BEGIN Dataset records

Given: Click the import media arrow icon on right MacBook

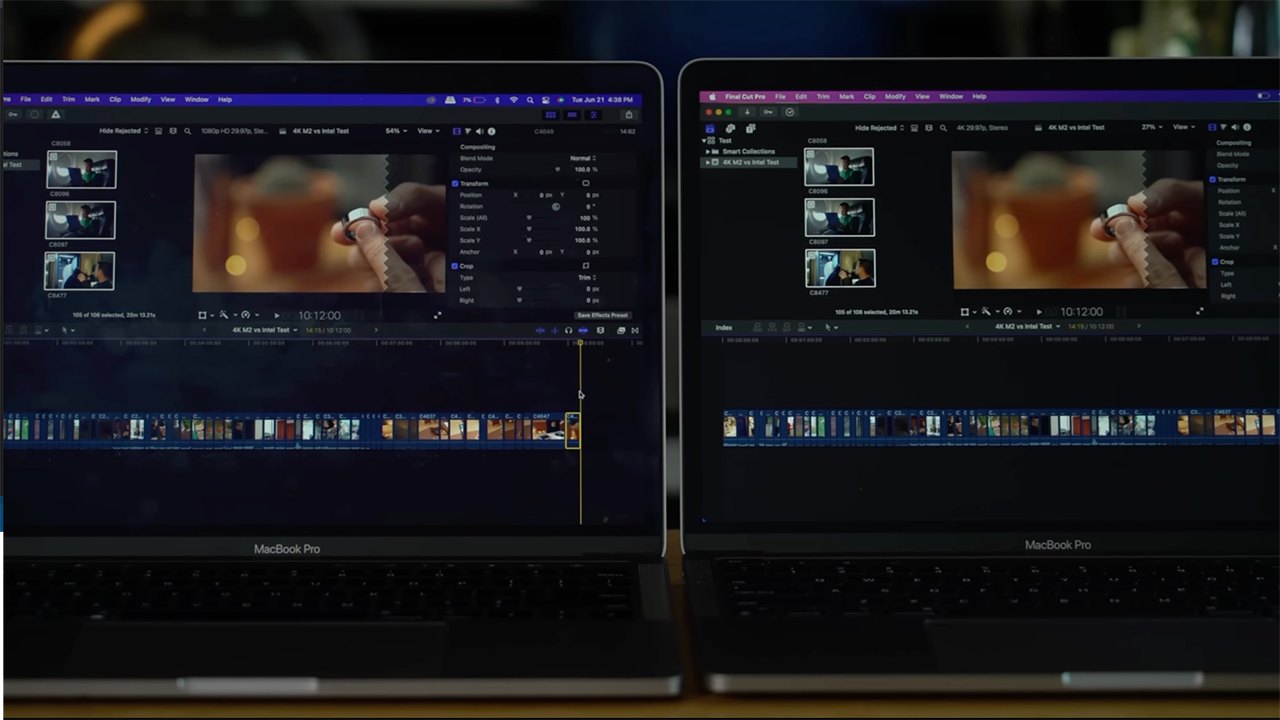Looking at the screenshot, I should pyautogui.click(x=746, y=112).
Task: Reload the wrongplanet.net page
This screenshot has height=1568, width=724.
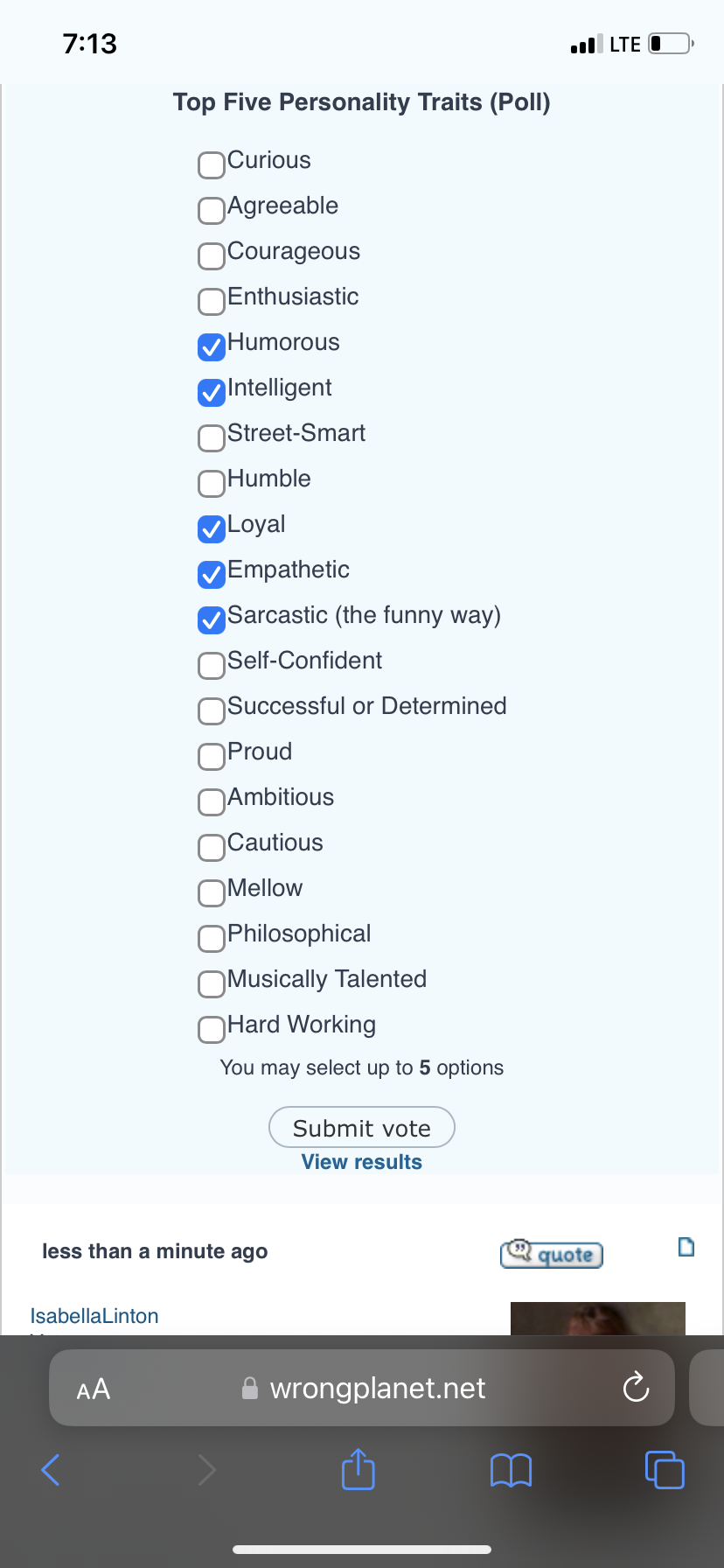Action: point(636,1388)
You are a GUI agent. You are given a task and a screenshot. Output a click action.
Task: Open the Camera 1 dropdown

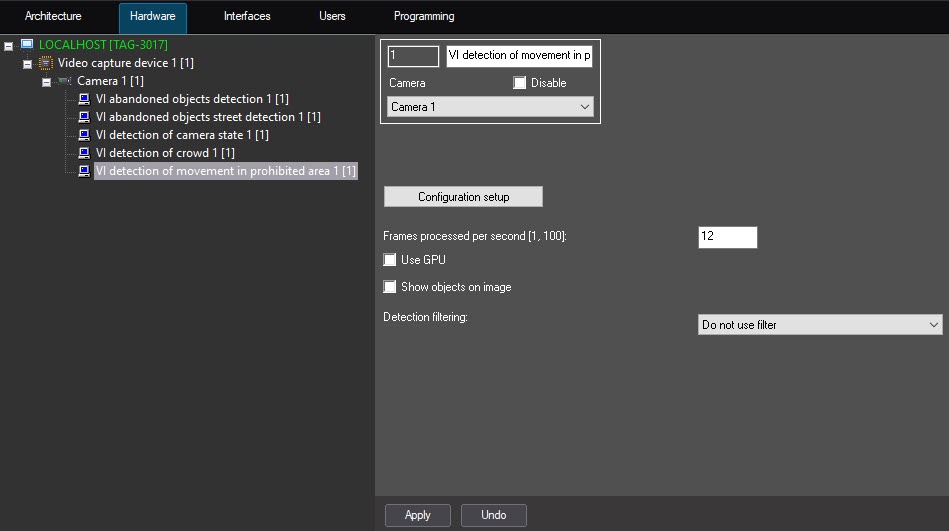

END Dataset records

» **Task to carry out**: Starting at the line with "You are a GUI", transcribe the listing above exactly through its last line. No picture belongs in the transcription.

» **Task solution**:
You are a GUI agent. You are given a task and a screenshot. Output a click action.
Task: Open the Camera 1 dropdown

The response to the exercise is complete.